▶ [Your objective]: Quote the data below verbatim, starting at the line with "coordinates (43, 13)." and continuing through the line with "help-question-icon: ? is", both included.

▶ [Given records]:

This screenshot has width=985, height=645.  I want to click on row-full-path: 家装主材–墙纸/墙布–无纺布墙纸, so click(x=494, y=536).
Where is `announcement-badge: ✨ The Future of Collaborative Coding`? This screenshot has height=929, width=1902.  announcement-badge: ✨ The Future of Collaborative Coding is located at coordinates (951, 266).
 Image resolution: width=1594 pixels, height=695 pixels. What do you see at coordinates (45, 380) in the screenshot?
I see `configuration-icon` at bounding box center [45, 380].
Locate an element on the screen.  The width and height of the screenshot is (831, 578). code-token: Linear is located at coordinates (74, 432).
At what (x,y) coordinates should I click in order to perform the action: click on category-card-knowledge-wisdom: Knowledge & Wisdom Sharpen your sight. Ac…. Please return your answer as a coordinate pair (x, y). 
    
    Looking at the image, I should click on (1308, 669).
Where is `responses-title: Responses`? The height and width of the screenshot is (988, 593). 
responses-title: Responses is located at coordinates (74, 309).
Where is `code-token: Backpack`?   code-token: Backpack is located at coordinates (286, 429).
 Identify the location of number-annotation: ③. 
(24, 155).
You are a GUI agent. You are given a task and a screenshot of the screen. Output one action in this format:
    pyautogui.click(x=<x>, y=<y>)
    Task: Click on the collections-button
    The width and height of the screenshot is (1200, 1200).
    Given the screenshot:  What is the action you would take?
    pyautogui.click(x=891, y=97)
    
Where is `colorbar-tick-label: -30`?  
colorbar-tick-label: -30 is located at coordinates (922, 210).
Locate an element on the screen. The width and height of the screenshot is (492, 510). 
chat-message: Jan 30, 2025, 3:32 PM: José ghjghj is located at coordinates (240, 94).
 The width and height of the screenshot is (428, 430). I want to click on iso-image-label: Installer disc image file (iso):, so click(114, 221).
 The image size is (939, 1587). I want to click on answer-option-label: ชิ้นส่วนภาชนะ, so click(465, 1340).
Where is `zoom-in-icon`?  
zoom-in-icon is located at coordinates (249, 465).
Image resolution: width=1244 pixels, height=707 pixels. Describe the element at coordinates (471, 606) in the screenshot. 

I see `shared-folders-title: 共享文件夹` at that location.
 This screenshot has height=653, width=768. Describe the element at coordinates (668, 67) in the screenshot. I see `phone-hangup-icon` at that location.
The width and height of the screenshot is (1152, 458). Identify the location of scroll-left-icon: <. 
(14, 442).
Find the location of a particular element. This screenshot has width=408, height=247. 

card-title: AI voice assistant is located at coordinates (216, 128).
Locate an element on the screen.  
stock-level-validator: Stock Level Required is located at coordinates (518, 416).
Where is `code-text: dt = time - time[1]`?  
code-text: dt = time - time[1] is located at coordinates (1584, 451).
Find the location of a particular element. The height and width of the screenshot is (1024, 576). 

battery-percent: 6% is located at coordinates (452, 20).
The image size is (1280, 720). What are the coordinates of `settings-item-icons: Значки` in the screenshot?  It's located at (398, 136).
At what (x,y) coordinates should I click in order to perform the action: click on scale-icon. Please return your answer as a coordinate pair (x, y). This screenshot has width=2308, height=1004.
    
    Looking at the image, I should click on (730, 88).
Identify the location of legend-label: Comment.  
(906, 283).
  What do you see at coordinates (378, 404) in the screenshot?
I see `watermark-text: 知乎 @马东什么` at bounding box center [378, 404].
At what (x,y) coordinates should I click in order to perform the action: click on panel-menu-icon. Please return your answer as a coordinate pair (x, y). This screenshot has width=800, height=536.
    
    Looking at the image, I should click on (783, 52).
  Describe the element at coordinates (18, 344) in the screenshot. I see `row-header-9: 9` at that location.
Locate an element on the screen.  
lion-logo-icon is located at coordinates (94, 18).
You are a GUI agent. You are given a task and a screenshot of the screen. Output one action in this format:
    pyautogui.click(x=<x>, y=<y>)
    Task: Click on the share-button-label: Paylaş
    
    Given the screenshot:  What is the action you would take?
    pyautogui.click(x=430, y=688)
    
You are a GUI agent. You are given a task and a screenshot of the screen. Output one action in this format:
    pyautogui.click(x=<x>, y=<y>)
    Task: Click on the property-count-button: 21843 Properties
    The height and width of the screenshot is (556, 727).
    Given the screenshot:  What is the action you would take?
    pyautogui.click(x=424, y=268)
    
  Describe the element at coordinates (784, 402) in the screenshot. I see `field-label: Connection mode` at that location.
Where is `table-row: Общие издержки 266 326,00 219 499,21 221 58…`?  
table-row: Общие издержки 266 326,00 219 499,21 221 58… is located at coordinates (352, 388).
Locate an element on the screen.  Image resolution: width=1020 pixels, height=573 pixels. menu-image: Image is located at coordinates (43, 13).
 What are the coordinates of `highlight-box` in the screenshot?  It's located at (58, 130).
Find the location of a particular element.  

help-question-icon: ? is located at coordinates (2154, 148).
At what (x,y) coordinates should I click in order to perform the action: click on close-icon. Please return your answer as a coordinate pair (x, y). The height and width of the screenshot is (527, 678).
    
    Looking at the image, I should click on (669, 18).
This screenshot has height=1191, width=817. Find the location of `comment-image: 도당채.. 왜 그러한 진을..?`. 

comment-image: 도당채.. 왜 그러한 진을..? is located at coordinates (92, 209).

▶ [Answer for the task]:
Locate an element on the screen.  Image resolution: width=1020 pixels, height=573 pixels. menu-image: Image is located at coordinates (43, 13).
 What are the coordinates of `highlight-box` in the screenshot?  It's located at (58, 130).
Find the location of a particular element.  

help-question-icon: ? is located at coordinates (2154, 148).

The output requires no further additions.